The Real “Right Stuff”

Forget about pretend celestial bodies; how did a pivot in the “future of work” of the past lead to sending real, live human beings to the dusty ground of Tranquility Base on the moon?

In 2016, I shot this video at the US Rocket and Space center in Huntsville, Alabama. One of the docents I met just so happened(!) to be the lead materials scientist and procurement chief for the Apollo program.  

How did he embark on a career path that resulted in helping send Neil Armstrong and Co. to the moon? Here’s a pivot for the ages: He recalled signing on to an Air Force initiative to build nuclear powered bombers. (“Hey, if it’s good enough for the Navy and their carriers, and submarines, why not our USAF bomber fleet? What could POSSIBLY go wrong?”).  Until some bright person realized that – with even one plane crash spewing radioactive material everywhere – that might now be the best idea.

Mission, NOT ACCOMPLISHED. Mission: scrapped.

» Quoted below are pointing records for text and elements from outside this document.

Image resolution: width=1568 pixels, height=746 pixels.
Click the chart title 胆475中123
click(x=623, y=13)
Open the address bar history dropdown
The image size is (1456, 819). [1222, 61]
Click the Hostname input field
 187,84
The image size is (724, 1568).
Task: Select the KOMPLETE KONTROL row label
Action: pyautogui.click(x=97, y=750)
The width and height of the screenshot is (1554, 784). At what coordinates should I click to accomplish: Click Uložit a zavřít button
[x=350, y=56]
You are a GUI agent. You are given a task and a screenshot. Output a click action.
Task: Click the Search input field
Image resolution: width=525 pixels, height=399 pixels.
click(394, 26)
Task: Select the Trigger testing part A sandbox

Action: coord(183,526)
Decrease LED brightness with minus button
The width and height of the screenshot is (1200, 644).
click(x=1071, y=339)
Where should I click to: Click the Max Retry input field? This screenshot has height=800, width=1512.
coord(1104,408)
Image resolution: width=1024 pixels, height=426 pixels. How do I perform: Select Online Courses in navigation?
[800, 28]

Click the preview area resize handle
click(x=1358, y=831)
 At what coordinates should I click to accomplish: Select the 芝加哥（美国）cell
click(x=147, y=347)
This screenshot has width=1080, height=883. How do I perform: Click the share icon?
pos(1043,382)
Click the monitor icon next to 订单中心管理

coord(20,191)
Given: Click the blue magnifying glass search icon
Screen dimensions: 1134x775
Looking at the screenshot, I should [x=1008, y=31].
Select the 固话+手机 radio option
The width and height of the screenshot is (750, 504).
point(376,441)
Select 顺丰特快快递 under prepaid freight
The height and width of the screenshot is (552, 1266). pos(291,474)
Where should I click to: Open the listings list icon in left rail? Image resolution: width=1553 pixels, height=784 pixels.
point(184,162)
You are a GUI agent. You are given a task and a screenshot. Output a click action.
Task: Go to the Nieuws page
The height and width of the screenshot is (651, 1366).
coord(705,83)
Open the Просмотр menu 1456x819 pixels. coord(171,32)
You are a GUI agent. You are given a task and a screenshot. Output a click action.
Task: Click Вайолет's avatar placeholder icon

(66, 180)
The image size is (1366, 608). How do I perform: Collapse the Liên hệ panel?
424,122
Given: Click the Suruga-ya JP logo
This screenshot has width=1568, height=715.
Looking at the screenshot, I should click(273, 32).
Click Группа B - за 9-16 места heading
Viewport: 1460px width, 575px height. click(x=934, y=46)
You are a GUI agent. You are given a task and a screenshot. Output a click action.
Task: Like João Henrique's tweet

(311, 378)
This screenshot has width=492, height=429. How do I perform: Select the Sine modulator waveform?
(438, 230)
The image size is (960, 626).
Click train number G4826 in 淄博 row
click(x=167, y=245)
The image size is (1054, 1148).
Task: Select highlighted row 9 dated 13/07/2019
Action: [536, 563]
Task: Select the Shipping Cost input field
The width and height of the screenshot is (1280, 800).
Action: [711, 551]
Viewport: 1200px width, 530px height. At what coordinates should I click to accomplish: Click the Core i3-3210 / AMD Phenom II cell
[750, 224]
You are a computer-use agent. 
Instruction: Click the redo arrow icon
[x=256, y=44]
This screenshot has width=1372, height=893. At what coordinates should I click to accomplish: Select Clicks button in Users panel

“So what do I do now”?  Pivot to the New Vision, and the New Goal, sixties-style. Would you like to send men to the moon? Uh, yes I would… “Meet Wernher von Braun, former SS officer in charge of obliterating our old friends in London with V-2 rockets, now supercharging the nexus of science and engineering to achieve man’s greatest adventure (oh, and we’ll do it in less than ten years – Mr. Kennedy says so)”. Bedfellows, meet “Stranger Things”. 

And so it was done.

I’m sure it was not without challenges. Like Apollo 1 burning on the pad. Or Apollo 13, when failure really is NOT an option. Or, the Challenger, or Columbia tragedies. What can you do? Reflect. Maybe get really drunk, shake it off, and go back to work the next day to try to figure it out. 

And if you need to – pivot. The moon, Mars, and the stars await.